Job » Rewrite every row below with "screenshot" switched to "screen capture", leaving everything else unchanged and leaving out the pictures.

Data entries »
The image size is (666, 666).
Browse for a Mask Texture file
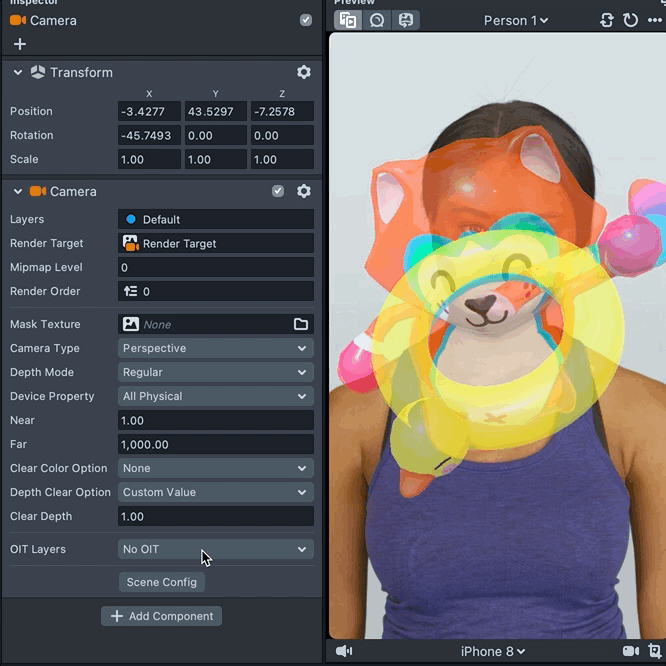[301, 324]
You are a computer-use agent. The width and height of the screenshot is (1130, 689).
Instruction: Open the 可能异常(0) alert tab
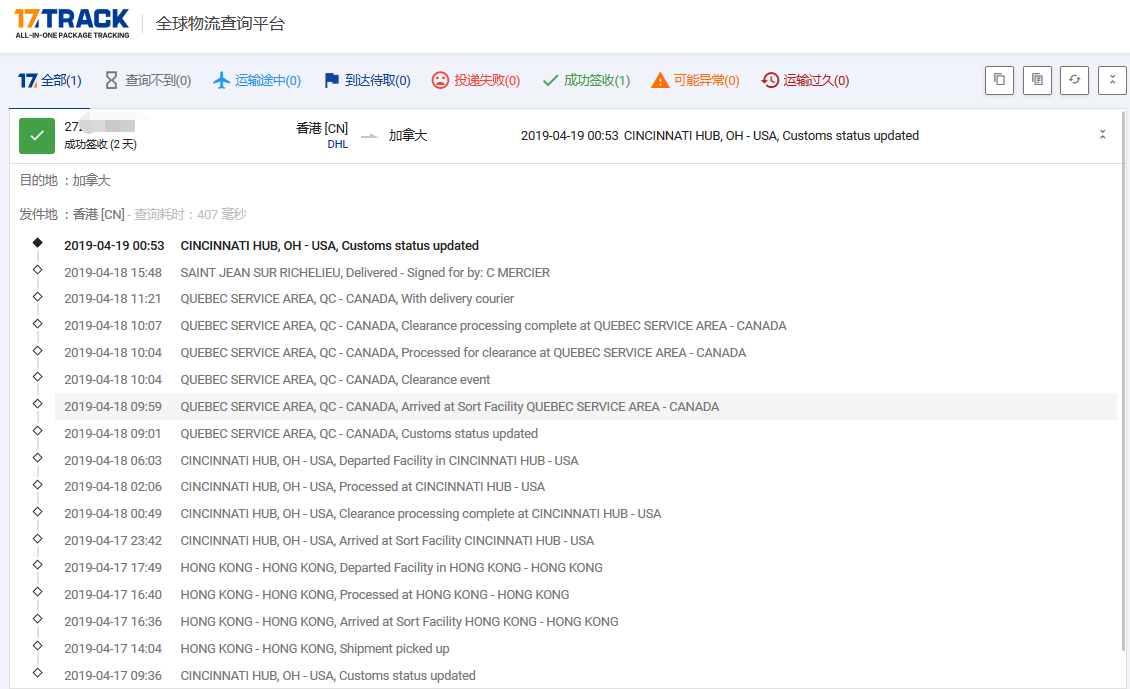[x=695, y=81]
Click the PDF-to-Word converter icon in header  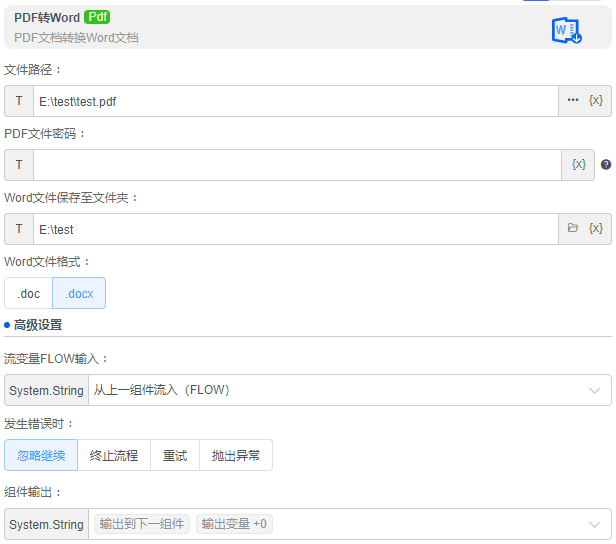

Answer to this exercise »
The image size is (666, 666).
Browse for a Mask Texture file
[301, 324]
You are a computer-use agent. The width and height of the screen capture is (1130, 689).
Instruction: Open the 可能异常(0) alert tab
[x=695, y=81]
Click the PDF-to-Word converter icon in header  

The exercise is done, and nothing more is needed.